House debates

Monday, 21 May 2012

Constituency Statements

Asylum Seekers

10:51 am

Photo of Harry JenkinsHarry Jenkins (Scullin, Australian Labor Party) Share this | | Hansard source

It is not often that the geopolitical situation meets the local in such a cruel and devastating way as we have seen over the last couple of weeks. Yesterday in Sri Lanka they noted the third anniversary of the cessation of the internal conflict, yet the week before last at a suburban primary school in my electorate—at Mill Park Primary—two young kids were picked up by their mother and stepfather. They were taken with those parents to a meeting at the immigration department. The stepfather waited in the waiting room as the mother and two children went to be interviewed, as they thought. They returned to the waiting room to inform the stepfather that they were to be sent to Villawood detention centre, the mother having got an ASIO security clearance that did not warrant her remaining in community detention. Think of the circumstances of that new family. A woman that had come to Australia and was adjudicated as a genuine refugee now finds that, because of this ASIO assessment, she can no longer stay in the community. At present, she is in a housing unit at Villawood. She is under severe pressure. The two young boys have not returned to school yet, and this is having a devastating effect on them.

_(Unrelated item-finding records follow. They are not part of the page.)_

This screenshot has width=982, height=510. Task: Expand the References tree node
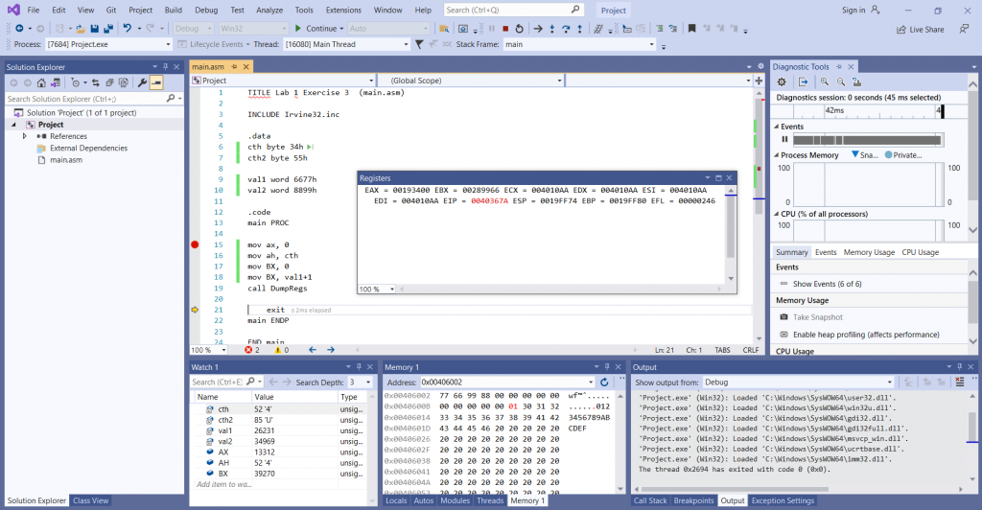25,136
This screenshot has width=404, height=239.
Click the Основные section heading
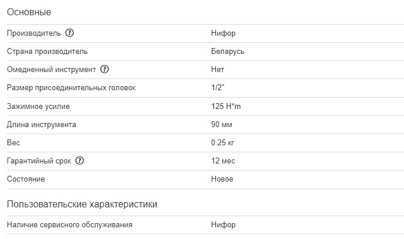(x=29, y=12)
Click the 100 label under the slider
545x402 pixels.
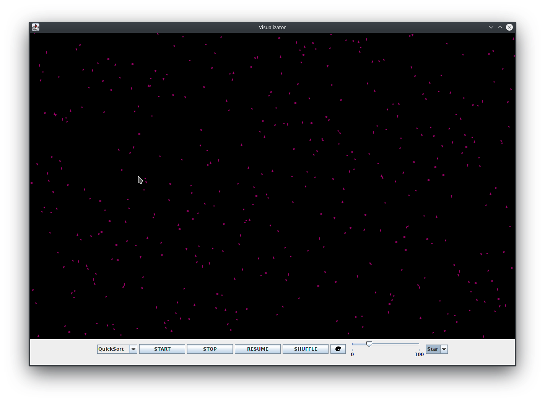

We have to raise the question: why is it that we continue to not have a procedure where the ASIO clearances can be questioned? There have been a number of suggestions. At the ALP National Conference it was voted unanimously that the government required a national security legislation monitor to propose how adverse security assessments of asylum seekers could be reviewed in a way that protected ASIO sources. The parliamentary inquiry into Australia's immigration detention network also asked that we look at ways that the ASIO Act could be amended to allow for administrative review of these assessments without compromising national security. As the Age editorial of last Friday says:

The process for review would need to balance human rights against national security, but the task is hardly beyond the capacity of Australia's experts.

For this family, I hope that we can find a way that we can get through this mire. Why is it that two young children have been radicalised by a decision made by an agency of this government? I hope that the government takes note of the situations like that of Ranjini Perinparasa and does something to allow these clearances to be looked at so we can balance the human rights and national security requirements.